We went to 1 session together when all of this started, at that point the C started with both of us, and then sent me out and spent almost all of the rest of the time with her. His conclusion was that he thought she needed to come in by herself because she was the one who didn't know what she wanted. She made an appt. but canceled. She eventually went to one and didn't feel that she gained anything from it. Now (2 months later) she wants us to start going again. Well, if last time the counselor thought she should go by herself, then why should it be any different now? As far as I know she is still in contact with OM and plans to see him next week. She doesn't know that I knew about the plans, and I'm not snooping to find out if they've changed.

I want to have a real R & M with her, and I know that trust is part of that, but right now there is NONE. I'm not interested in wasting my time or money if she is still involved with OM. This seems to be a very quick change of heart and I question her motives (did he dump her and she wants to fall back into her old life?). Obviously I don't want to flat out tell her this, so how do I get some sort of check on the truth.
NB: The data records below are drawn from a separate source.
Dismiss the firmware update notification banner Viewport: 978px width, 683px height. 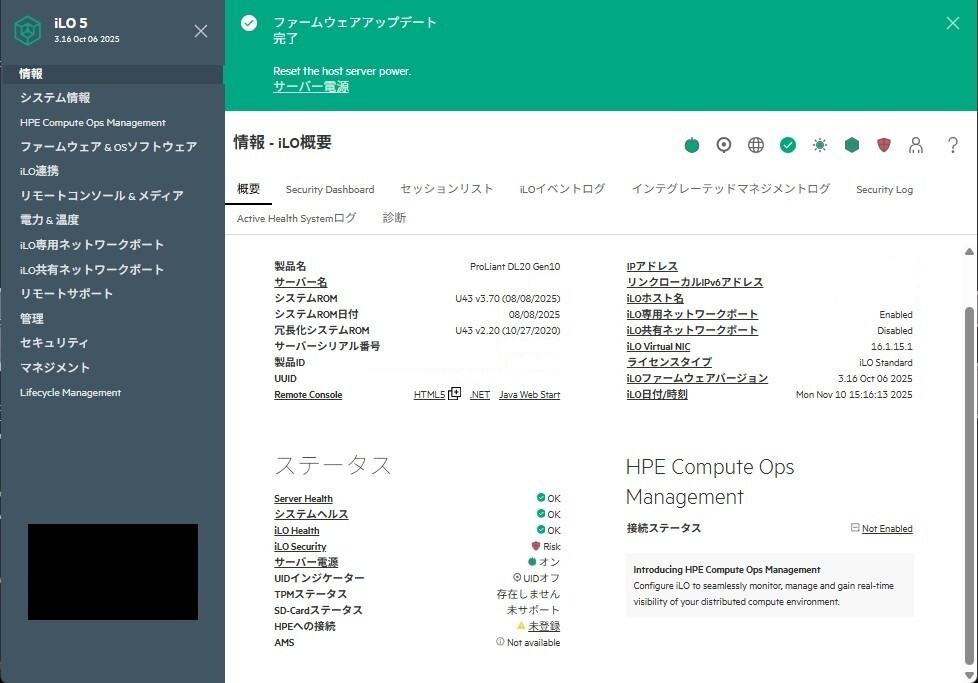(x=952, y=23)
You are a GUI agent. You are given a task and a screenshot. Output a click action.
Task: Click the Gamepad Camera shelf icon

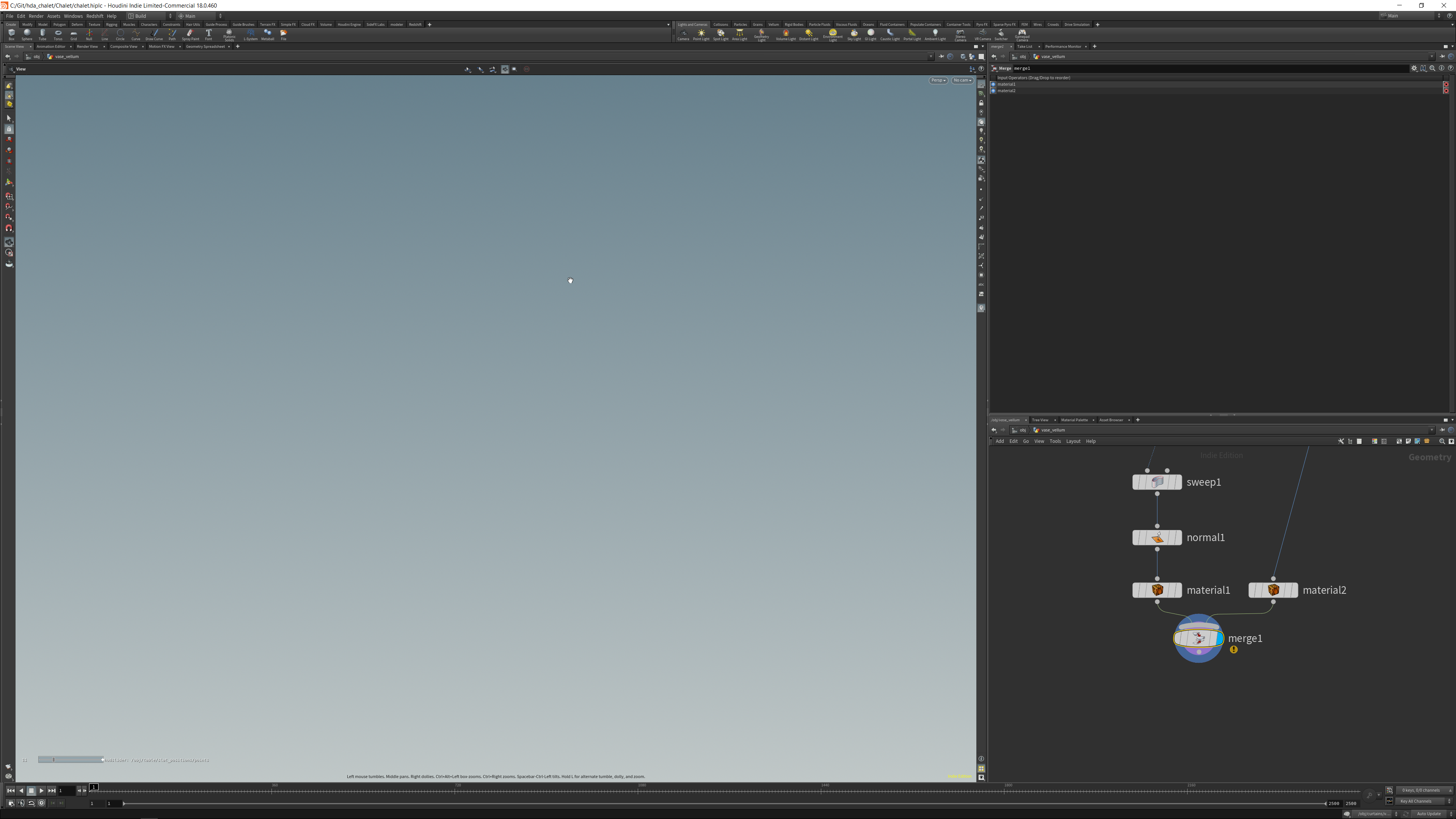(x=1022, y=35)
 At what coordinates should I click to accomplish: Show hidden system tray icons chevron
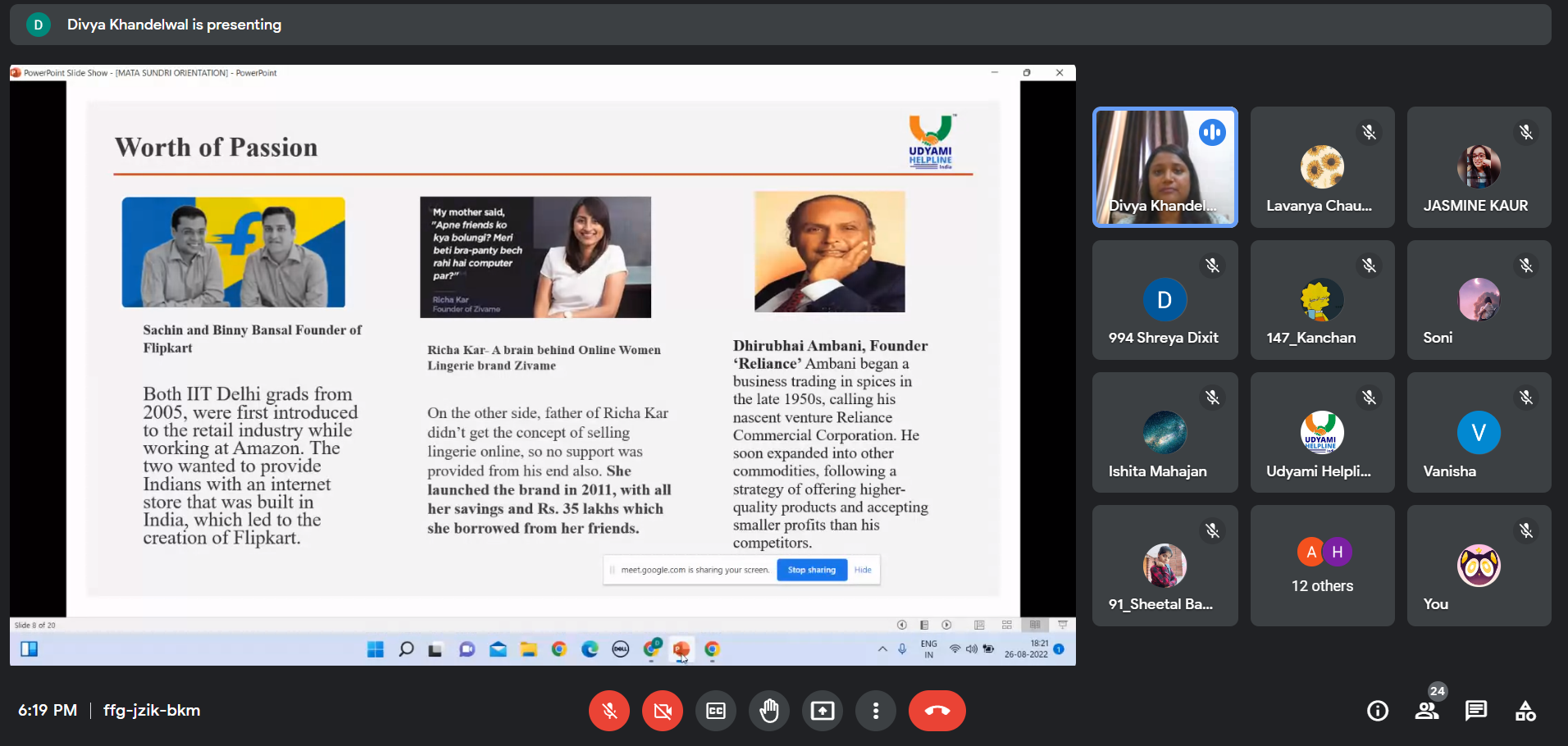882,649
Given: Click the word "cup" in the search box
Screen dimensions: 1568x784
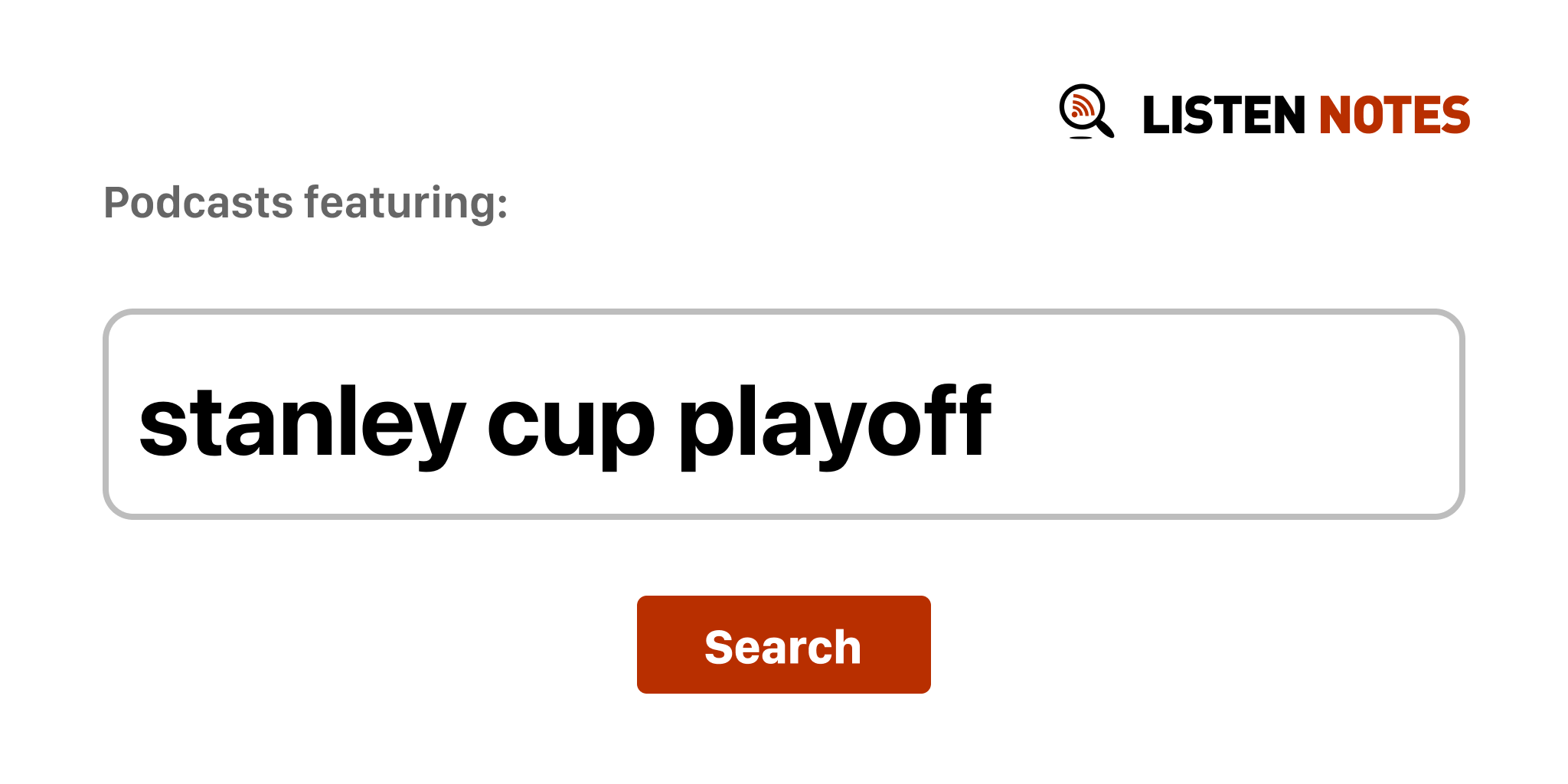Looking at the screenshot, I should [570, 425].
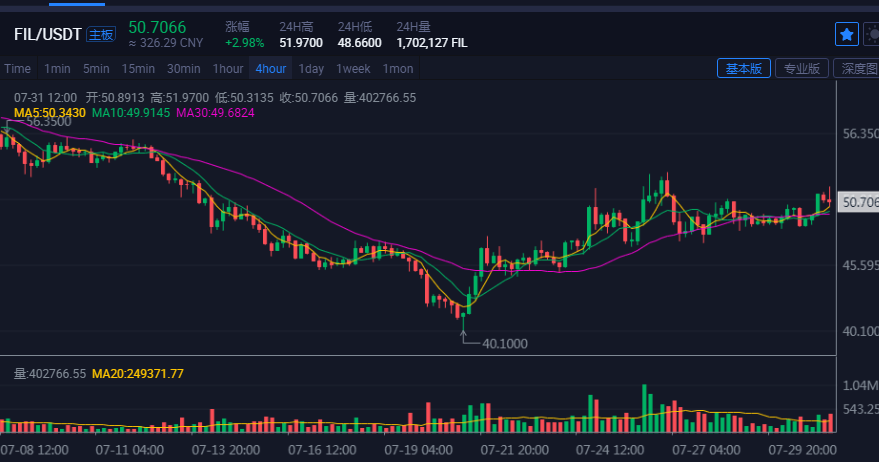The width and height of the screenshot is (879, 462).
Task: Switch to 专业版 professional chart
Action: (801, 69)

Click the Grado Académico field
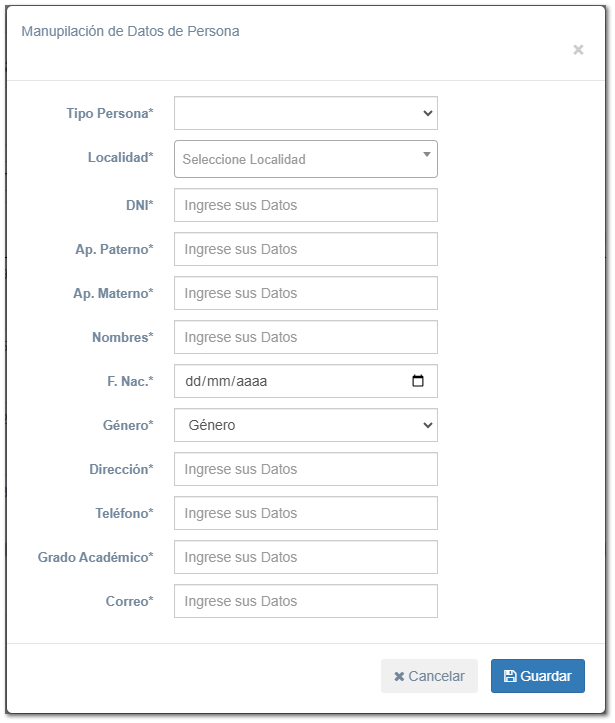pos(306,557)
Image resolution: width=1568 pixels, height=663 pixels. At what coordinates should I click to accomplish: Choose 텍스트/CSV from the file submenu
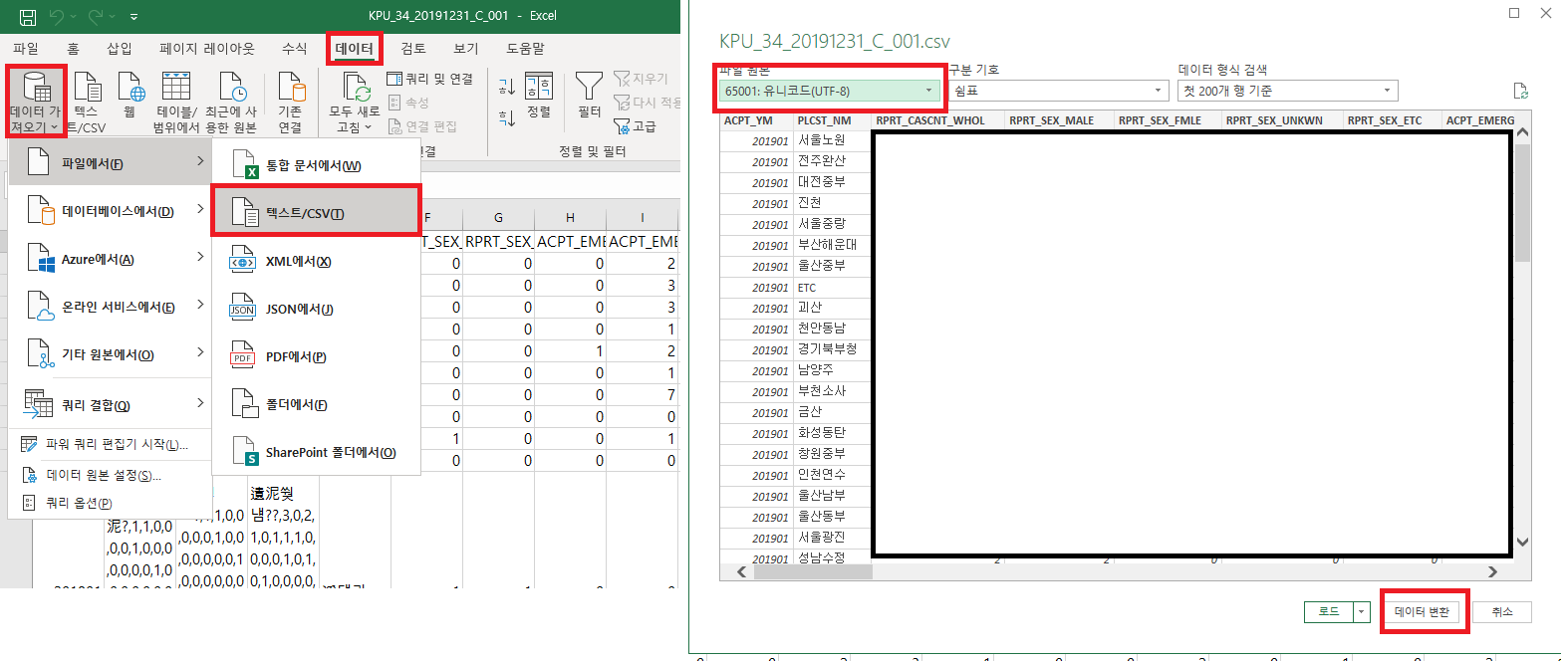point(305,214)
I don't want to seem too callous, but I sat there and listened to bold face lies that I knew for a fact were not true. She did it so well that, in a detached bizarre sort of way, I was impressed with how easy it seemed to be for her. The problem is that now I obviously question everything she says or does. I need to protect me first.

One thought was to suggest that maybe she should go by herself to the first session and that I would start going when the C thought it was appropriate. The other was to tell her that I want to work on this but need to know where things stand, so at the session she needs to be willing to answer any and all questions I have. I also question whether to tell her that if she doesn't answer truthfully then I'm done, and she has no idea what I know. I don't even know what those questions are yet but I feel that if she is willing to agree to stand in front of the fire then she is probably committed to trying to work on the M.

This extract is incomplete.